◆ Work instructions
Report each line of the listing that carries the word "help".

◆ Records provided
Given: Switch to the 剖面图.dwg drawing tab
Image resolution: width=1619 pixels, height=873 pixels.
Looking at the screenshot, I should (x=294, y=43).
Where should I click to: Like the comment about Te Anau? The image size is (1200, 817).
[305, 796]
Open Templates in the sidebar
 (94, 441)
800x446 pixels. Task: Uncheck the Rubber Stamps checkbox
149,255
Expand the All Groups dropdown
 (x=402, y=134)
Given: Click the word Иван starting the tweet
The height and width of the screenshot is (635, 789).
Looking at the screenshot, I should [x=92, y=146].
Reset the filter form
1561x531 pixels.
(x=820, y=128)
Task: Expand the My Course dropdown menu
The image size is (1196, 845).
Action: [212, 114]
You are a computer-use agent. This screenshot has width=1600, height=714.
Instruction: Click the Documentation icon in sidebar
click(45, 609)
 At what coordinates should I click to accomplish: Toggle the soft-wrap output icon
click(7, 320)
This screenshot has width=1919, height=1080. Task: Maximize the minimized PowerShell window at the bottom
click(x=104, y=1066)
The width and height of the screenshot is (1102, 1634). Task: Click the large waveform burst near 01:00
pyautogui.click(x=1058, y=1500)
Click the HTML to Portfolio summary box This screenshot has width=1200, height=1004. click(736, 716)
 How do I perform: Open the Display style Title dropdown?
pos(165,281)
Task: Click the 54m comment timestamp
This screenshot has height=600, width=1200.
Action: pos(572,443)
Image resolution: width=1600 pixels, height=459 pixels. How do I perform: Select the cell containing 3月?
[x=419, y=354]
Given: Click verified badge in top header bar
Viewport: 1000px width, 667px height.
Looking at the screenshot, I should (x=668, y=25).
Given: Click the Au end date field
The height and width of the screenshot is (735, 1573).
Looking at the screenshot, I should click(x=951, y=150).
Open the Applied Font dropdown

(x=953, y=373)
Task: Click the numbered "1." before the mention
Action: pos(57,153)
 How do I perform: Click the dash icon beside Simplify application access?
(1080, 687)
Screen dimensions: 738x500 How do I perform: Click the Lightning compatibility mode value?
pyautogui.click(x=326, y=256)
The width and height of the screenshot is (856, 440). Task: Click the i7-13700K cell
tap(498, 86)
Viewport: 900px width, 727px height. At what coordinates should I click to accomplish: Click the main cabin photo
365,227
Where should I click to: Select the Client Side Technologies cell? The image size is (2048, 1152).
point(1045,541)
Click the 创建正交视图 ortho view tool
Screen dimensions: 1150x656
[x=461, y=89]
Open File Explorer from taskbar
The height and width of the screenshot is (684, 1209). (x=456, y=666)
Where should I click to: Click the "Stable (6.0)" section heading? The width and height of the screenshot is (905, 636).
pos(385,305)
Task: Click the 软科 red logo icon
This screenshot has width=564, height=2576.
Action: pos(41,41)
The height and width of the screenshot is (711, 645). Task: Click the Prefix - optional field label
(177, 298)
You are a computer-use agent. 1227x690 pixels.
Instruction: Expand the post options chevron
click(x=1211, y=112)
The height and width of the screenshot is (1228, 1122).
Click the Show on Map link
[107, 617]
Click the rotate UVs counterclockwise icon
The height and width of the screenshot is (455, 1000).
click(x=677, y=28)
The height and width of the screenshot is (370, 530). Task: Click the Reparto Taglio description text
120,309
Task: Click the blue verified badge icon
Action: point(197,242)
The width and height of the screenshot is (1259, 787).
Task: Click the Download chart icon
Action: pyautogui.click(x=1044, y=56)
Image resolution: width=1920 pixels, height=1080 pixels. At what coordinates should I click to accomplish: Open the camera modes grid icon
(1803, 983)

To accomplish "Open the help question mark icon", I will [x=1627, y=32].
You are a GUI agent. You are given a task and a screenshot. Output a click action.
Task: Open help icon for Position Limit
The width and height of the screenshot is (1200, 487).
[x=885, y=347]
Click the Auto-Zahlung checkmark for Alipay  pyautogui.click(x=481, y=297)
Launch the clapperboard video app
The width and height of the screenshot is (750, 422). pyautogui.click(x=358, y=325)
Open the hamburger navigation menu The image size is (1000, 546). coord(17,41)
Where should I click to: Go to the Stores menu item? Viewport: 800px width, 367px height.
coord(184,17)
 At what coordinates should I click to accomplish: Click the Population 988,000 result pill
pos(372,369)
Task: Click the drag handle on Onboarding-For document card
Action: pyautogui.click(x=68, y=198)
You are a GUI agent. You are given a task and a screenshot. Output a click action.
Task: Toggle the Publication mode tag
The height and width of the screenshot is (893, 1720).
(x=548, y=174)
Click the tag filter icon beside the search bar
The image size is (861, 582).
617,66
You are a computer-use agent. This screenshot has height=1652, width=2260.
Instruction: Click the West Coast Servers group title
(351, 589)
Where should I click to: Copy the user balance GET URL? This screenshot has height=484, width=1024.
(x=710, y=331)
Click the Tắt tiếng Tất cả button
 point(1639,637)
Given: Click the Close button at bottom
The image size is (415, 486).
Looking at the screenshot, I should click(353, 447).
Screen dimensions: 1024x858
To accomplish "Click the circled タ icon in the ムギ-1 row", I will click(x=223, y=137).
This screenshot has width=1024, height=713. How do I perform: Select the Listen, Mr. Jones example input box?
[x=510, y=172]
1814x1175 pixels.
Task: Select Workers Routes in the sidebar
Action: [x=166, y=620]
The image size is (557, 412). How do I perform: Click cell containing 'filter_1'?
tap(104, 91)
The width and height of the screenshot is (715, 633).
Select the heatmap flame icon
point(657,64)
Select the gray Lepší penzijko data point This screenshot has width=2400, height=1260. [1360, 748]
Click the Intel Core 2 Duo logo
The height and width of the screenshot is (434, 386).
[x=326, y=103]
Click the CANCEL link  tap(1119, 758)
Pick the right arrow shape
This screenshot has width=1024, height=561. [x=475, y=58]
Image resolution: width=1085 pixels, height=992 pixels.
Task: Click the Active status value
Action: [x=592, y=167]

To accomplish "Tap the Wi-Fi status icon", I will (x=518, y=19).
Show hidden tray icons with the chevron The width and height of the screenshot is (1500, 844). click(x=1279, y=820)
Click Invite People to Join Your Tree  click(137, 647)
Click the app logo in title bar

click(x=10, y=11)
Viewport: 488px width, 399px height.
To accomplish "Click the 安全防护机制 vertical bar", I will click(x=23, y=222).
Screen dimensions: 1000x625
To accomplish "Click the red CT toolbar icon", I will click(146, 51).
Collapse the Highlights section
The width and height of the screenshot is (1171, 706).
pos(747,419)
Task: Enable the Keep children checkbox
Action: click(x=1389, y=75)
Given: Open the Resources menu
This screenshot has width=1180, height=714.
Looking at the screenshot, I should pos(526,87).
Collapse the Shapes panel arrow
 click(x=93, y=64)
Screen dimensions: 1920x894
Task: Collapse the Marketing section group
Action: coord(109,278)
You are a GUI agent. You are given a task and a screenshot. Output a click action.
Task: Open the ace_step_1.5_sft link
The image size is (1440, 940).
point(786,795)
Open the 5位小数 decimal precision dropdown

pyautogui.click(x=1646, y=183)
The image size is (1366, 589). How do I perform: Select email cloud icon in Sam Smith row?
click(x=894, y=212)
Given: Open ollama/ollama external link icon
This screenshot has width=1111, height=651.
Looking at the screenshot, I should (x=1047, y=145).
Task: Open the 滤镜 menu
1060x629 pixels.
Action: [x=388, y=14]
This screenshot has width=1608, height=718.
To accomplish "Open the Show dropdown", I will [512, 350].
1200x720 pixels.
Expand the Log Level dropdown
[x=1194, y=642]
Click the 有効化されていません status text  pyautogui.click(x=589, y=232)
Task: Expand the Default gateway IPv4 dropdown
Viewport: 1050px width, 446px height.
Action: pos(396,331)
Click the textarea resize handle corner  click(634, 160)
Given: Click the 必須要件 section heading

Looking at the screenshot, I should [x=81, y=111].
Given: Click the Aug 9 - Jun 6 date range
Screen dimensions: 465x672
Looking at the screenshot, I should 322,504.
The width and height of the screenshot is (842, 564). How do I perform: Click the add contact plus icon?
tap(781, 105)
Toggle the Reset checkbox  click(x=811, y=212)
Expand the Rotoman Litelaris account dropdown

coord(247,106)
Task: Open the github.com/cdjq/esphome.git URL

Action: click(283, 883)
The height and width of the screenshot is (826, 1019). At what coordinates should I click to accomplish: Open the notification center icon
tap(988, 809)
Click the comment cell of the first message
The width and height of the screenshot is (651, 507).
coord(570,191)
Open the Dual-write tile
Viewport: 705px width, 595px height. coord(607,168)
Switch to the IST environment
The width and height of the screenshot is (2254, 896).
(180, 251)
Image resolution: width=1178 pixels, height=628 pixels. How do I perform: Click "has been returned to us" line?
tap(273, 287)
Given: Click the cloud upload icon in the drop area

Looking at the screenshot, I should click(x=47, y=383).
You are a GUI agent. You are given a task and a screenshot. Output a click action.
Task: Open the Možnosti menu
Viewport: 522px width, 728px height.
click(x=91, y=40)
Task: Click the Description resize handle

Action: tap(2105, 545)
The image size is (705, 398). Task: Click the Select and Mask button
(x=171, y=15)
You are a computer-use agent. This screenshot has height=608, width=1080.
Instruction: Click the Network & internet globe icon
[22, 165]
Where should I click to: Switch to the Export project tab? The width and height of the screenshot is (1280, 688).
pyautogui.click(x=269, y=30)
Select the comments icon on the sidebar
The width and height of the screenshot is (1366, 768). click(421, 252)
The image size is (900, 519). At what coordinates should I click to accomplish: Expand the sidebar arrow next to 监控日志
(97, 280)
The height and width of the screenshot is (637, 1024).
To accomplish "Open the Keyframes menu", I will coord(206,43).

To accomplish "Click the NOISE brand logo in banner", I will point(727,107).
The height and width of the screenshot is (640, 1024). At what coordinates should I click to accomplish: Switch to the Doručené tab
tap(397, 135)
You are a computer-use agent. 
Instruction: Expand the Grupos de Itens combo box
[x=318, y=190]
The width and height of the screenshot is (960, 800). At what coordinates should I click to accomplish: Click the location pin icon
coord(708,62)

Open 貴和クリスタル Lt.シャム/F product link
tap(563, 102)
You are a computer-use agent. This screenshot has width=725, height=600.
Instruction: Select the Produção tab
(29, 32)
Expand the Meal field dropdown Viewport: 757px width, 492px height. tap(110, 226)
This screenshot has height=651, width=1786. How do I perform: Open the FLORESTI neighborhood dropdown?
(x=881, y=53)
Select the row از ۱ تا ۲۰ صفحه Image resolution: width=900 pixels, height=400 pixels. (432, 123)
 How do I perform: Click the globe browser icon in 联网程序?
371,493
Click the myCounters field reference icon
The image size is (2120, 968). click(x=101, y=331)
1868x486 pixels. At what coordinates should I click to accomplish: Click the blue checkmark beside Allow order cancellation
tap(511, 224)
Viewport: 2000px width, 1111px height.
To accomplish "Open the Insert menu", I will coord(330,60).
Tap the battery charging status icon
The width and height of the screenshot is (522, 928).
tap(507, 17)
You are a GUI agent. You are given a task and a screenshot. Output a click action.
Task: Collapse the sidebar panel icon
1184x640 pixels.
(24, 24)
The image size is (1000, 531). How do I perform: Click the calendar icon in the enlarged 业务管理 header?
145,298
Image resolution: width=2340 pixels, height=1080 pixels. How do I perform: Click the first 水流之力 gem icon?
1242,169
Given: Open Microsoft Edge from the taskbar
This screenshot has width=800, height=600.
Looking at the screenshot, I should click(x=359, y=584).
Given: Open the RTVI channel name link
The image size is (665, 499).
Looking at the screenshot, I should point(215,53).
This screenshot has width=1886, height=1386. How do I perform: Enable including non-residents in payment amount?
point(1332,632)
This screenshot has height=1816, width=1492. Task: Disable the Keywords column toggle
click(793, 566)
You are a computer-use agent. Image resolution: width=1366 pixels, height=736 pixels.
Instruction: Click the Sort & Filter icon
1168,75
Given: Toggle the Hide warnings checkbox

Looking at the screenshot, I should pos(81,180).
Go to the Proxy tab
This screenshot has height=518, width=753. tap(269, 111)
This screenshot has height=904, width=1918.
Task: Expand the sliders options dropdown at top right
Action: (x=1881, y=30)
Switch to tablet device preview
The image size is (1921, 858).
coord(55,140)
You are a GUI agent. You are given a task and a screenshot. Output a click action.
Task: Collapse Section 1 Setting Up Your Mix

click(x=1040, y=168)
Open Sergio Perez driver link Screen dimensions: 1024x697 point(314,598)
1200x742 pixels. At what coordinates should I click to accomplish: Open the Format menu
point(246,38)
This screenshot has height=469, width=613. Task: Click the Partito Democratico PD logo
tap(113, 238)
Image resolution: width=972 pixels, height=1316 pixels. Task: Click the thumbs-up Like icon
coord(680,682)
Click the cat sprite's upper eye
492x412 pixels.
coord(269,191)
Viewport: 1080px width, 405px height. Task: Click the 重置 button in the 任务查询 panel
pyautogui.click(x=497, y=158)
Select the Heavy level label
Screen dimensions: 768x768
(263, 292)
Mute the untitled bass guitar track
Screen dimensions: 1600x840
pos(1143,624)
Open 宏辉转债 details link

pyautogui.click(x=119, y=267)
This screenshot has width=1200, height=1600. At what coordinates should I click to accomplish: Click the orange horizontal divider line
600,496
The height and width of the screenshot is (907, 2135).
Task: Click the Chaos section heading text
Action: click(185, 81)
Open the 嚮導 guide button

◆ Answer section
To accomplish "Open the help question mark icon", I will [x=1627, y=32].
Task: Open help icon for Position Limit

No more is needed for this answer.